(Saved entries)
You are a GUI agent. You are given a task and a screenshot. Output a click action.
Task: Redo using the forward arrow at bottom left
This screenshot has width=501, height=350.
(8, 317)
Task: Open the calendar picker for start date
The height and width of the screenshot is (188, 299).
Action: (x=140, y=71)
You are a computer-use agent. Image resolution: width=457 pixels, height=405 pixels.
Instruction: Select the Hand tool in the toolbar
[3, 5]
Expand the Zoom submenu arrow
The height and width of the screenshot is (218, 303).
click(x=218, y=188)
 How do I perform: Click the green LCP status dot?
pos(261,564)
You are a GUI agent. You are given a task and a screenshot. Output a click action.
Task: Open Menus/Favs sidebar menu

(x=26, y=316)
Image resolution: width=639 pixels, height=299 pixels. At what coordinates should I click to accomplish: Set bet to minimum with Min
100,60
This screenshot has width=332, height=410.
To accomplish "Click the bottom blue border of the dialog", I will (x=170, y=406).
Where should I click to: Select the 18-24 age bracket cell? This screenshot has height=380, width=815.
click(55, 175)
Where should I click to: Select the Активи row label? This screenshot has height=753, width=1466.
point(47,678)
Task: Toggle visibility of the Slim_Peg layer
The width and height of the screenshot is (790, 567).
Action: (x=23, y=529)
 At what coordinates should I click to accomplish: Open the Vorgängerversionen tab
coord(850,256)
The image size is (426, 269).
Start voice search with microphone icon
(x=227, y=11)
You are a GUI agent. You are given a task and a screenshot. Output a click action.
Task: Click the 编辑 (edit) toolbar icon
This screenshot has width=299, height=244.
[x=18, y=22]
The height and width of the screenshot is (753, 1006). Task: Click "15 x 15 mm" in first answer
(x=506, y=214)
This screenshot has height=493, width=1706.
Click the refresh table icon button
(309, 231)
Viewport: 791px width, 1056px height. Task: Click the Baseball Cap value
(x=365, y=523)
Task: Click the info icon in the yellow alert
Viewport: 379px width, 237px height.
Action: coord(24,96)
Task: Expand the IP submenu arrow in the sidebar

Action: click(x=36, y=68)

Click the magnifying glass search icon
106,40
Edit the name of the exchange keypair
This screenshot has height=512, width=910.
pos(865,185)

• _How to complete this task_: Repeat, word for word, every line from the line that contains "At what coordinates should I click to accomplish: Open" to the end of the entries; include both of those lines and no others.

• _Answer for the task_:
 At what coordinates should I click to accomplish: Open the Vorgängerversionen tab
coord(850,256)
The image size is (426, 269).
Start voice search with microphone icon
(x=227, y=11)
You are a GUI agent. You are given a task and a screenshot. Output a click action.
Task: Click the 编辑 (edit) toolbar icon
This screenshot has width=299, height=244.
[x=18, y=22]
The height and width of the screenshot is (753, 1006). Task: Click "15 x 15 mm" in first answer
(x=506, y=214)
This screenshot has height=493, width=1706.
Click the refresh table icon button
(309, 231)
Viewport: 791px width, 1056px height. Task: Click the Baseball Cap value
(x=365, y=523)
Task: Click the info icon in the yellow alert
Viewport: 379px width, 237px height.
Action: coord(24,96)
Task: Expand the IP submenu arrow in the sidebar

Action: click(x=36, y=68)

Click the magnifying glass search icon
106,40
Edit the name of the exchange keypair
This screenshot has height=512, width=910.
pos(865,185)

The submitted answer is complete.